Penha: Aprendi a levar em conta tudo que surge em determinado caso. A forma que toma o relato do caso de um paciente não pode nem deve ser negligenciada. Aprendi também que as regras emocionais inconscientes que dão vida a um determinado comportamento, a uma maneira de ser do sujeito são muitas e o próprio paciente é múltiplo. O jogo de vídeo pocker era um sintoma, complexo, que revelava e dava expressão a várias facetas.
Luciana: Como tudo isso ajudou o tratamento da paciente?
Penha: Não fiquei presa a uma única teoria que pudesse dar sentido aos sintomas, como a compulsão ou a sexualidade supostamente reprimida. Percebi que cada um daqueles “eus” relacionava-se e esperava de mim algo bem diferente. A paciente que desejava ganhar no jogo tinha uma expectativa da análise.

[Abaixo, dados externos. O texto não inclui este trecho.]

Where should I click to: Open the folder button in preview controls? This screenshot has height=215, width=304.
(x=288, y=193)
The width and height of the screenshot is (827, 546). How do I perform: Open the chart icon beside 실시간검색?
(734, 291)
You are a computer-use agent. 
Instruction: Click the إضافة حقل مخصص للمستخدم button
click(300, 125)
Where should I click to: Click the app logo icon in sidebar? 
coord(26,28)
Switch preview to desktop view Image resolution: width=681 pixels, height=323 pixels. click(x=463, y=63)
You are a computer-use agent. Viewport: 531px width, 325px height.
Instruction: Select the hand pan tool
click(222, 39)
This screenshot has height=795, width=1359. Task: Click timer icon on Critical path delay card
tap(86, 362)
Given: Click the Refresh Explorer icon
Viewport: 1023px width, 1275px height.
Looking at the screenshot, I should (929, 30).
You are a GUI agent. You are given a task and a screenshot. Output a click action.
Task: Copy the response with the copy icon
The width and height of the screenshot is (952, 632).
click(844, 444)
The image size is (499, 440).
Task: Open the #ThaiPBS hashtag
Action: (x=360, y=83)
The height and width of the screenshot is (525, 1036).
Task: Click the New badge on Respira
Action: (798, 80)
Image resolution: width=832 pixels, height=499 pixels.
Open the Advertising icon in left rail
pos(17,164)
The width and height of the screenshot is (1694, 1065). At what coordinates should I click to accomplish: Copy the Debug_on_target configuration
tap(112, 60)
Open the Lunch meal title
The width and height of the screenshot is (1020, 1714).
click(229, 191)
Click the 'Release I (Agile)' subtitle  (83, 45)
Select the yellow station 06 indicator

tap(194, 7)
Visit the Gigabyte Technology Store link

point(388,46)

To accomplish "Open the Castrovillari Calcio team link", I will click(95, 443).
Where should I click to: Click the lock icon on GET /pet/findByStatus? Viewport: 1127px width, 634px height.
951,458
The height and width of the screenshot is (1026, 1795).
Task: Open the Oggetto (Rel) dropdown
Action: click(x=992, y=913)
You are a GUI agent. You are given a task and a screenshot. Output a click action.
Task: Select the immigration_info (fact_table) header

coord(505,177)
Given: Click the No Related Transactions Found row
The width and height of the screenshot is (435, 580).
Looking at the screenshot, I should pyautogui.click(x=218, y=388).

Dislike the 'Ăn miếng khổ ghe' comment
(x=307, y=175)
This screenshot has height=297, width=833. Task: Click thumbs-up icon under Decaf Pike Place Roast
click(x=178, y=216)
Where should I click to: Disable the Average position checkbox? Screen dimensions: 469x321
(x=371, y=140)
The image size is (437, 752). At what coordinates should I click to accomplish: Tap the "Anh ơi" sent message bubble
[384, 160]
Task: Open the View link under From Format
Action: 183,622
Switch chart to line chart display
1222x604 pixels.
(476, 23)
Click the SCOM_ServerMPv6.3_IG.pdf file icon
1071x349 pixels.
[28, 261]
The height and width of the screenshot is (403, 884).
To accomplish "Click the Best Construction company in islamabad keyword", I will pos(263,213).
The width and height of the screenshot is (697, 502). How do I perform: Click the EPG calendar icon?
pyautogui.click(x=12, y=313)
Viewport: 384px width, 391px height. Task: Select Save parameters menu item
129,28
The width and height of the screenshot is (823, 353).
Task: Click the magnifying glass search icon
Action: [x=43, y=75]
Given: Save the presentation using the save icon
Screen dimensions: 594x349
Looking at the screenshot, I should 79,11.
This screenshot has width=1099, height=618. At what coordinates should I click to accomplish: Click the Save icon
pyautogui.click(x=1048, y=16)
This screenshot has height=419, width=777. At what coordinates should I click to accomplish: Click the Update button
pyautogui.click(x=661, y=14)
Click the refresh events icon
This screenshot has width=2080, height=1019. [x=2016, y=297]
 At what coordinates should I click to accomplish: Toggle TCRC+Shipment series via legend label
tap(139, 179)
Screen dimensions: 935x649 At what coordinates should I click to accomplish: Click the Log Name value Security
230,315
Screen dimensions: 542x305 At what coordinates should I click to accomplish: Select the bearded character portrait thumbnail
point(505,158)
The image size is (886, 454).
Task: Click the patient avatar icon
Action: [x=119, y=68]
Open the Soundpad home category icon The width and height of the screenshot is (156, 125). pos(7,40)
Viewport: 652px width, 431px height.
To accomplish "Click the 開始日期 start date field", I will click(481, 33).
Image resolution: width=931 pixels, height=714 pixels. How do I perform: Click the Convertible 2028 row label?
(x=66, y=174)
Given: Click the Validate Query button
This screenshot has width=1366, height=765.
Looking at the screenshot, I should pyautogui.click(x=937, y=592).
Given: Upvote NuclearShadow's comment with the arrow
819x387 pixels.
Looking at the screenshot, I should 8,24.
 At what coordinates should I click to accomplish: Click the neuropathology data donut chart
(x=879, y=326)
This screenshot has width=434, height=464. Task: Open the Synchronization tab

A paciente que desejava, embora não quisesse, perder, tinha outra expectativa bem diferente e agia comigo de acordo com essa versão.
Luciana: Quais as implicações desses achados no caso de outras compulsões como drogas ou comida, por exemplo?
Penha: A implicação é uma só. Diante de um sintoma importante temos uma problemática complexa. Por isso, não podemos ser ingênuos e acreditar que um tratamento apenas medicamentoso ou apenas psicoterápico, cujo foco é eliminar o sintoma, vá dar conta do problema.
É preciso ir fundo nas várias determinantes emocionais, nos inúmeros conflitos presentes nessas patologias, de sorte que possamos, junto com o paciente e com a ajuda dele, tornar acessível o que estava inconsciente. Que ele possa ter nas próprias mãos sua vida, construir um caminho por escolha consciente e não mais ser compelido a determinado comportamento.
* psicanalista, membro efetivo e docente da SBPSP, membro efetivo, analista didata e docente da SPRJ, mestre em psicologia clínica pela PUC-SP.